All aboard! Figures reveal our area’s quietest and busiest stations
PUBLISHED: 07:08 17 January 2020 | UPDATED: 09:38 17 January 2020
© ARCHANT NORFOLK 2012
Rural rail stations have seen an increase in users as almost 10m people travelled across Norfolk alone by train last year.
Greater Anglia is seeing more passengers than before, with the number of estimated train users going up by 1.8pc.
According to new figures from the Office of Rail and Road, 9.7m people travelled by train across Norfolk in 2017/18, a figure which has risen to 9.9m in 2018/19.
Norwich station was the main hub of passengers, with more than 4.2m people catching the train, ranking it the 120th busiest station in the country.
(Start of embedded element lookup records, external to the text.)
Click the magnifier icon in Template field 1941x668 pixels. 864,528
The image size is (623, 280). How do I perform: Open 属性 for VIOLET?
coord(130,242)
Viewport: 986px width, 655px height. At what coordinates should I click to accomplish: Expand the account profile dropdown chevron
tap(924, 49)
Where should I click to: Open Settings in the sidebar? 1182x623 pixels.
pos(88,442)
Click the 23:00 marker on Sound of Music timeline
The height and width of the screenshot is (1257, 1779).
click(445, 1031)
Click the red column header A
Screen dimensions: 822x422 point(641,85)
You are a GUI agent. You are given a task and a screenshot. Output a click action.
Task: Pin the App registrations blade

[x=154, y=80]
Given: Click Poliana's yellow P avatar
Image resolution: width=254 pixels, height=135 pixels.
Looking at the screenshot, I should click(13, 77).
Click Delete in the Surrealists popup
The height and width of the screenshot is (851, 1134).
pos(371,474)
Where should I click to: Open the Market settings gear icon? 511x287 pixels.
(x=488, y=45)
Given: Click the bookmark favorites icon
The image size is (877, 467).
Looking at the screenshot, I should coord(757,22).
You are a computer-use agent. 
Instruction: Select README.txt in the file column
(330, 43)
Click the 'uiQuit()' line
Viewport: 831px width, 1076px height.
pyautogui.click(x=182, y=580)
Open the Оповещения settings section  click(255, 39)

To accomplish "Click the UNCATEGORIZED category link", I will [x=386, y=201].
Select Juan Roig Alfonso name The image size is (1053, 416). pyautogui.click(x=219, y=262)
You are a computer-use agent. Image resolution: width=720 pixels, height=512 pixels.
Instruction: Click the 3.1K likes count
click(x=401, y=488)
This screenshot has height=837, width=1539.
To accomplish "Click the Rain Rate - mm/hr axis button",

The unstaffed Roughton Road station, which is on the Bitten line to Cromer, saw a significant 29.2pc increase in station users thanks to a rise in commuters and students, one of many rural stations to mark a rise.
Paul Heinrich, a North Norfolk District Councillor for North Walsham East, who is part of Community Rail Norfolk and the Bitten Line Partnership, added new housing developments may have been a contributing factor.
He said: "We are very pleased to see the continuing increase in use on the train, apart from environmental point of view but for maintaining the service."
The top 10 busiest stations in our area were Norwich, King's Lynn, Diss, Downham Market, Lowestoft, Great Yarmouth and Thetford, North Walsham, Sheringham and Cromer.
At the other end of the scale, Buckenham train station remained the area's quietest, with only 216 journeys made in 2018/19.
It also ranks as the 14th quietest in the country - but the request stop, which is only available at weekends, saw a 6.9pc increase from 2017/18.
Berney Arms in Great Yarmouth saw its usage halve in the 2018/19 year due to engineering works reducing the amount of passengers from 966 in 2017/18 to 442.
It comes despite figures in December 2018 which showed that, from July to September of that year, Greater Anglia's punctuality and reliability levels sunk to their lowest levels since 2004.
Martin Moran, Greater Anglia's commercial, customer service and train presentation director, said: "With the rising costs of travelling by car, increasingly congested roads and the need for all of us to reduce our carbon footprint, more and more people are choosing to travel by train."
Between now and Easter, all of the company's old intercity trains will be replaced with new longer trains, with up to 40pc more seats.